The Affidavit of Service submitted with the Claim indicates only that the Claim
was filed with the Court of Claims. There is no indication in the Affidavit of
Service that the Attorney General was ever served with the Claim. No Answer
appears in the Clerk's file.
Accordingly, although the Claim at issue was filed with the Clerk of this Court
on January 27, 2000, it does not appear that a Claim was ever served upon the
Attorney General by any method. As stated, the Attorney General did not serve an
Answer and none appears in the Clerk's file. This has been found to be
"reflective of the failure to have served the claim." See Dunn v State
of New York, Claim No. 98551, M-62308, M-62310, CM-62324, September 20,
2000; Corbett, Jr., J.
The filing and service requirements contained in Court of Claims Act
§§10 and 11 are jurisdictional in nature and must be strictly
construed. Finnerty v New York State Thruway Auth., 75 NY2d 721, 722-723
(1989); See also Welch v State of New York, 286 AD2d 496,
729 NYS2d 527, 529 (2d Dept 2001); Conner v State of New York, 268 AD2d
706, 707 (3d Dept 2000). Indeed, the statute provides in pertinent part
"...[n]o judgment shall be granted in favor of any claimant unless such claimant
shall have complied with the provisions of this section applicable to his
claim...." Court of Claims Act §10.
Court of Claims Act §11(a) provides that "...a copy [of the claim] shall
be served personally or by certified mail, return receipt requested, upon the
attorney general..." within the time prescribed in Court of Claims Act §10;
and service is complete when it is received in the Attorney General's office..

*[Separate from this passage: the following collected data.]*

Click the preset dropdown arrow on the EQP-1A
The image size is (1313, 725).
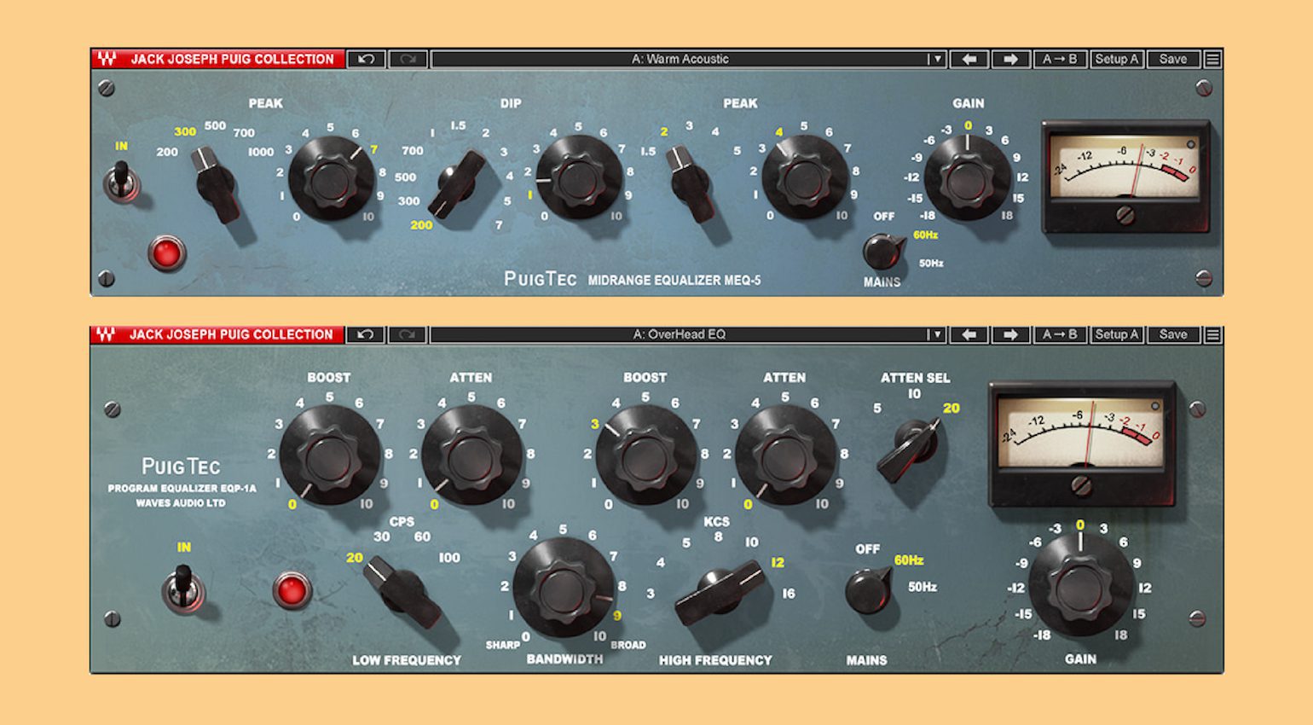point(937,334)
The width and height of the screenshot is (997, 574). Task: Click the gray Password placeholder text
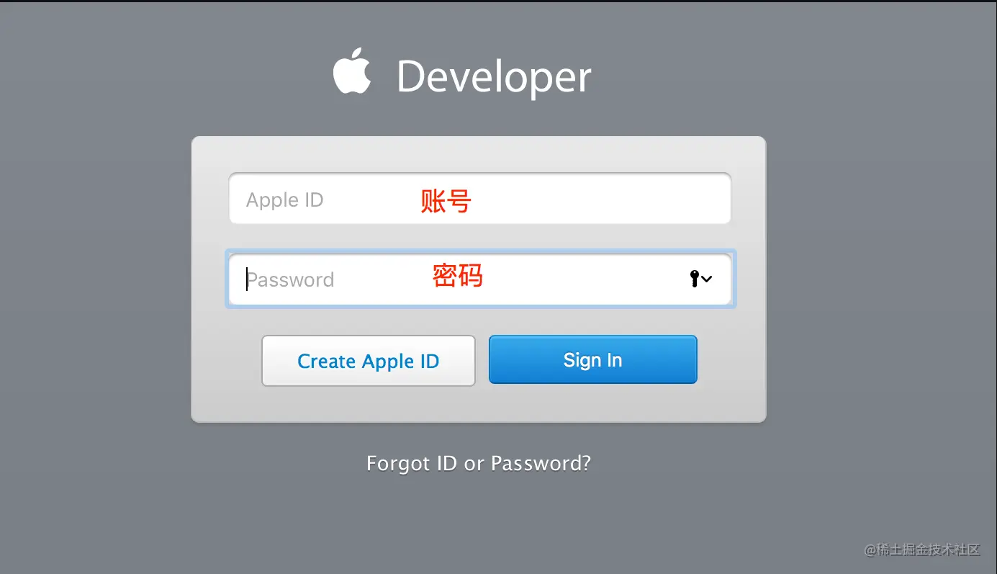tap(292, 279)
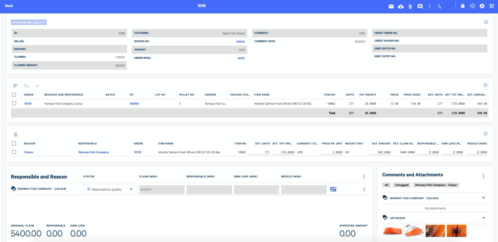Screen dimensions: 498x242
Task: Open invoice number 10046 link
Action: [x=240, y=42]
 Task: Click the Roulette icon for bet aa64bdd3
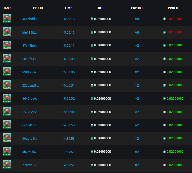pos(7,18)
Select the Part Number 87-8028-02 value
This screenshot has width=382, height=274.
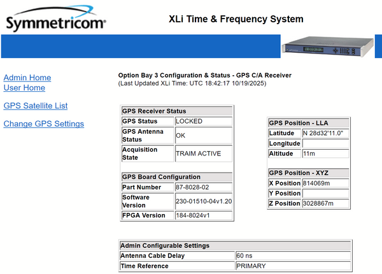203,187
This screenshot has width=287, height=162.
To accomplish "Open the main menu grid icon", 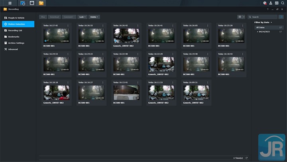I will (10, 3).
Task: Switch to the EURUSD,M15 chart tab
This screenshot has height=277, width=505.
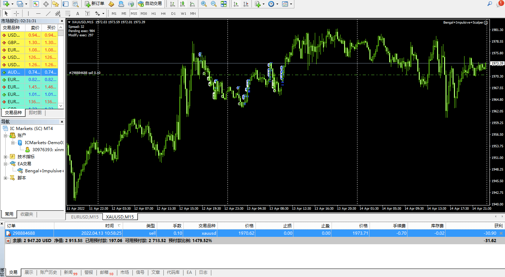Action: (x=85, y=217)
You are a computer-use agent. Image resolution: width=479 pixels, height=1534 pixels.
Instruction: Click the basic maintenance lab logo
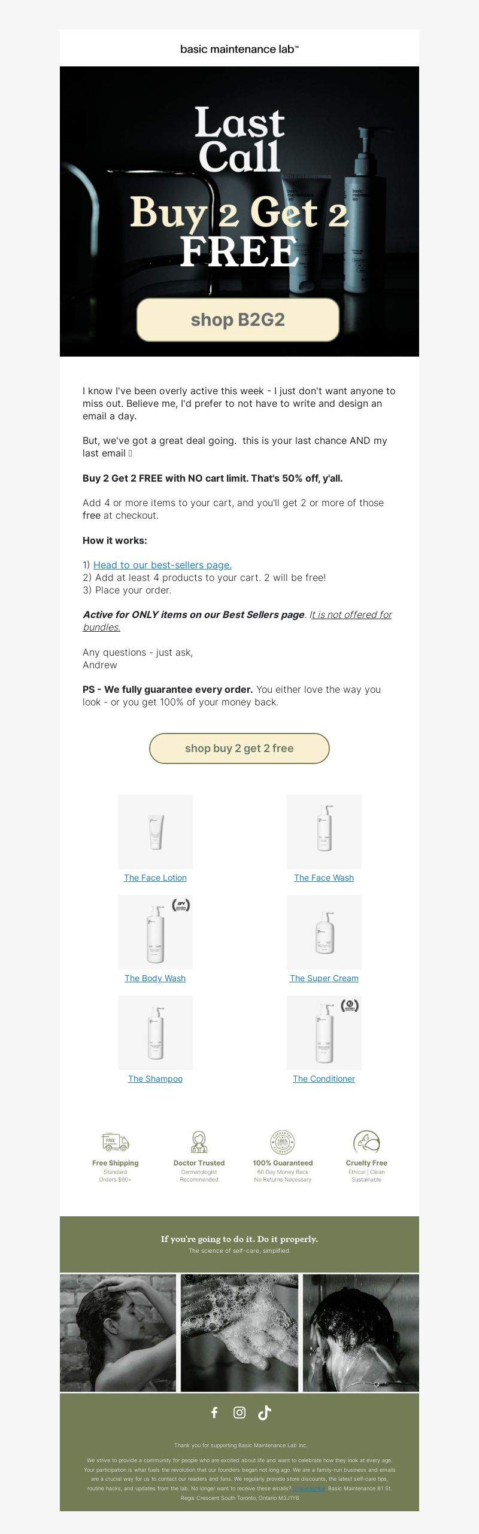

The Claimant has the burden of establishing proper service [Boudreau v
Ivanov, 154 AD2d 638, 639 (2d Dept 1989)] by a preponderance of the
evidence. See Maldonado v County of Suffolk, 229 AD2d 376 (2d Dept
1996). Regulations require that proof of service be filed with the Chief Clerk
within ten (10) days of service on the Defendant. 22 NYCRR § 206.5(a).
Even if an Affidavit of Service has not been filed with the Chief Clerk's
office, some form of proof of service would be necessary in order to make
application for a default judgment [§ 3215(f) Civil Practice Law and Rules]
for example; or to oppose a party's Motion to Dismiss based upon lack of
service. [§3211(e) Civil Practice Law and Rules]. Indeed, in the standard
civil case, where independent process servers attest to the facts of service, an
affidavit of service constitutes prima facie evidence of proper service
in the absence of a sworn denial that the party to be served was not served.
Maldonado v County of Suffolk, supra, at 377; cf.
Persaud v Teaneck Nursing Center, Inc., 290 AD2d 350 (1st Dept 2002).
Here, the Claimant confirmed that he served something - perhaps a Notice of
Intention - upon the Attorney General in April, 1997. Nonetheless, no evidence
has been submitted that the Claim itself was ever served. The time within which
to serve the claim upon the Attorney General has expired. See generally
Court of Claims Act §§10 and 11.
The Defendant has raised the jurisdictional issue in a timely motion.
Accordingly, because the Attorney General was not served with a copy of the
claim as required by Court of Claims Act §11(a), Claim Number 101851 is
hereby dismissed for a lack of jurisdiction.
Let Judgment be entered accordingly.